At a time where the majority of the stories we see in the media are divisive in nature, Nigerian-American twin sisters and Eastern alumnae Taiye Oladapo, ’01, and Kehinde (Lola) Oladapo, ’03 are serving others through creating spaces of belonging.
Taiye and Lola started as part-time Airbnb hosts, providing warm and welcoming spaces for guests from all around the nation and world. They fell in love with the art of creating spaces where individuals, very different from them, could come and “just be.” In early 2020, the sisters formally launched The T.L. Hospitality Group, LLC & Urbanity Lush.
When asked what inspired them to start their business, Lola responded, “We witnessed firsthand the power of hospitality to create a warm and inviting environment in which people could come and share freely without the fear of being judged or ‘cancelled’, which we believe is so necessary in our hyperpolarized society today. There’s a need for more spaces like our home where diverse people, with diverse opinions, can come and share. It is in these environments that biases are confronted, allies are formed, and the ‘othering’ of people who are not like us decreases.”
Cross-cultural communication is a field of study for a reason. There are often innate challenges to communicating across differences. There are language barriers, the obstacles of explicit and implicit bias, and the fear of offending others or being offended. Making a commitment to push through each of those obstructions is not only commendable, but necessary as we do our best as Christians to be conduits for healing and unity.
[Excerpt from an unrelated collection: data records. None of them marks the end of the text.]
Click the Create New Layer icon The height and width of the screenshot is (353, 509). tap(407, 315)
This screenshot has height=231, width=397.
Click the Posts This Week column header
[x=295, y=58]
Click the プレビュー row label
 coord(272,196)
Lola went on to share, “For close to a decade now, we have enjoyed breaking bread with our guests while discussing a range of topics from faith, family, race, and politics; many topics that would be taboo to discuss but are talked about in our home with ease. What we found in these encounters was that our guests, as well as my sister and I, were having a culturally immersive experience that challenged our biases and broke down racial and cultural barriers within the comfort of our own home. For many of our guests, we were the first Christians, as well as black women, that they had engaged up close. They heard and saw the Gospel lived out right in front of them, and we believe they came away with a better understanding of what it means to be Black in America and a Christ- follower.”
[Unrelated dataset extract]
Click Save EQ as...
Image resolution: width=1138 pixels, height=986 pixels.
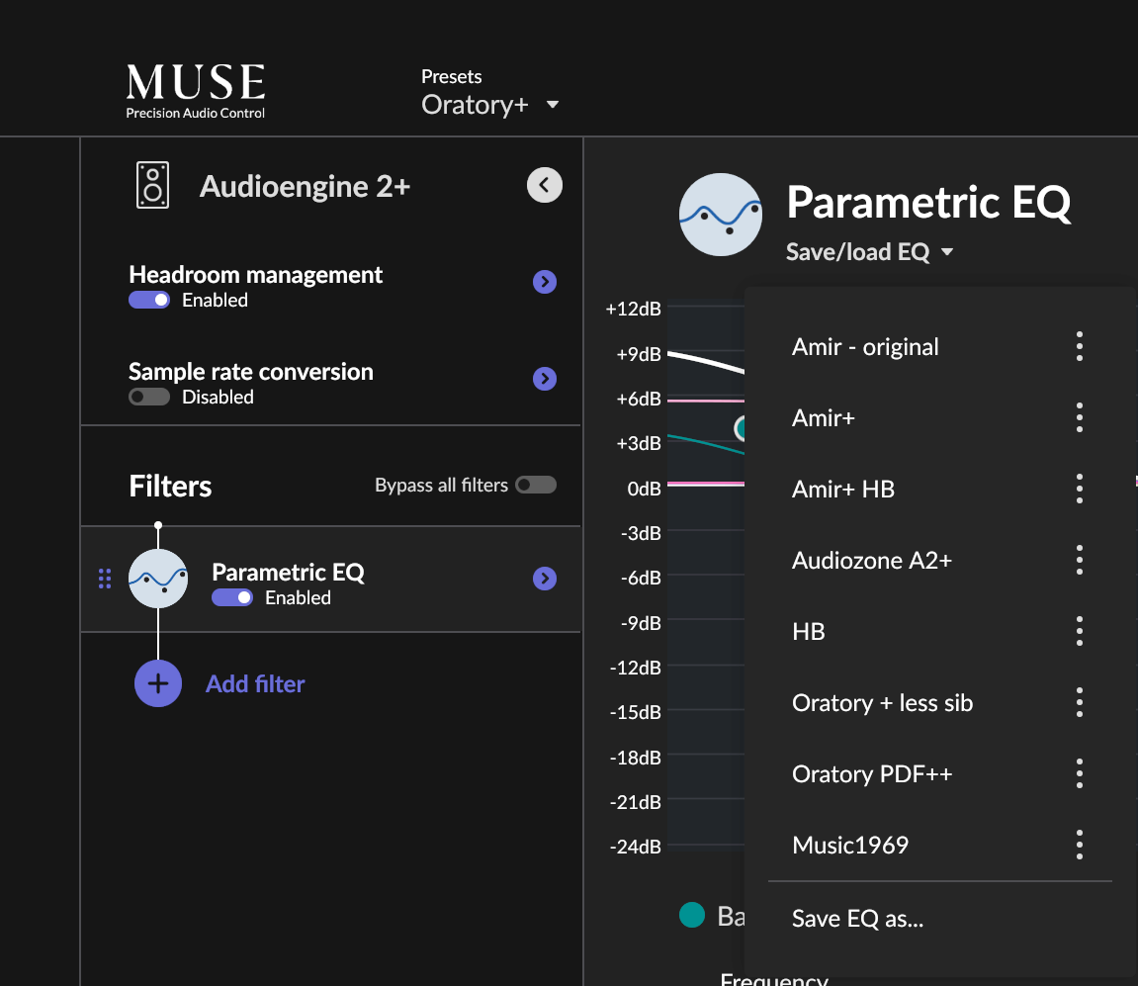tap(856, 918)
This sort of dialogue was common for Taiye and Lola as students at Eastern. Engaging in discussions ranging from theological to cultural differences, the pair credits courses such as Justice in a Pluralistic Society for helping shape how they approached diversity of opinion and thought. As hosts to individuals from a wide range of backgrounds, the goal is never to “win” in these opportunities for sharing. Instead, the two are committed to creating a safe space for expression while respectfully sharing their faith in hopes that a seed might be sown and watered by another, according to 1 Corinthians 3:7.
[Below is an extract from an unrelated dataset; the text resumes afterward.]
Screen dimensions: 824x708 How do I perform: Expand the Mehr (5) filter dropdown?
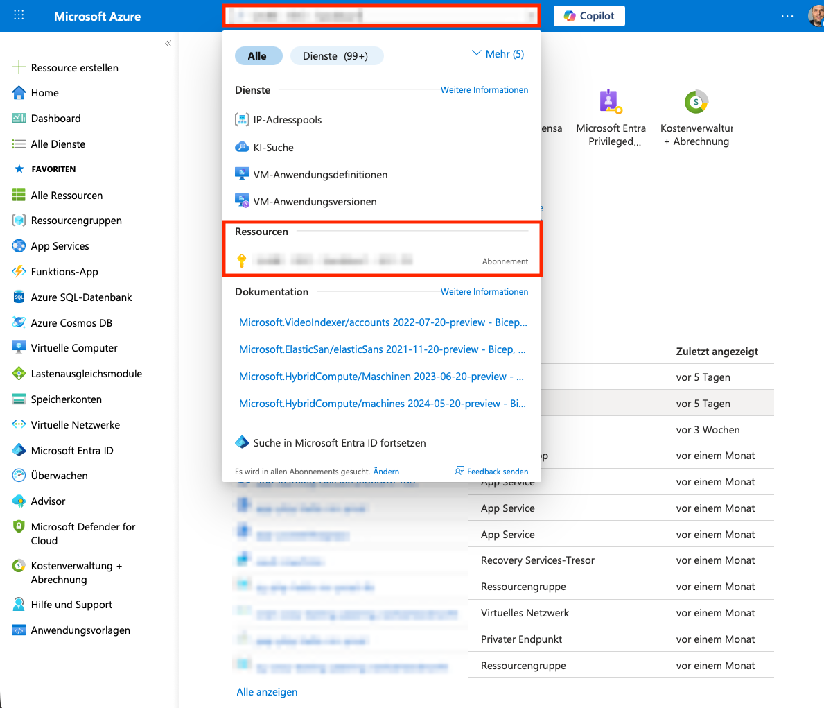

Hand-in-hand with their passion for hospitality is their call to service; especially as it pertains to speaking up for people experiencing oppression or marginalization –something they first learned to do while at Eastern.
Lola states, “As a student at Eastern, you could often find me engaged in the latest campus activism; whether it be sleeping out on the sidewalk in solidarity with those experiencing homelessnessor delivering an impassioned speech at a Good Schools PA rally in the rotunda of the State Capital building, or lobbying state representatives to change the funding formula for public schools in the city of Philadelphia. Not to be outdone, my sister Taiye cultivated the seeds of service through her involvement in different groups such as: Latinos Unidos, S.O.A.R (Students Organize Against Racism), Habitat for Humanity, and missions with Food for the Hungry.”
In June of this year, Taiye and Lola were invited to serve as Content Architects for B. PHL’s annual innovation festival. Here, during this three-day event designed to show off Philadelphia as a great place to live, work, and do business, they plan to do what they learned to do as followers of Christ and honed as students at Eastern –serve! They will lead an innovative experience called “The Stop Asian Hate Cookie Experience and Contest” design to center the anti-asian hate movement in an effort to build more allies that will speak out against the deplorable acts of violence being committed against Asian-Americans. We celebrate the passion, creativity, and commitment to servant leadership of these fine Eastern University alumnae.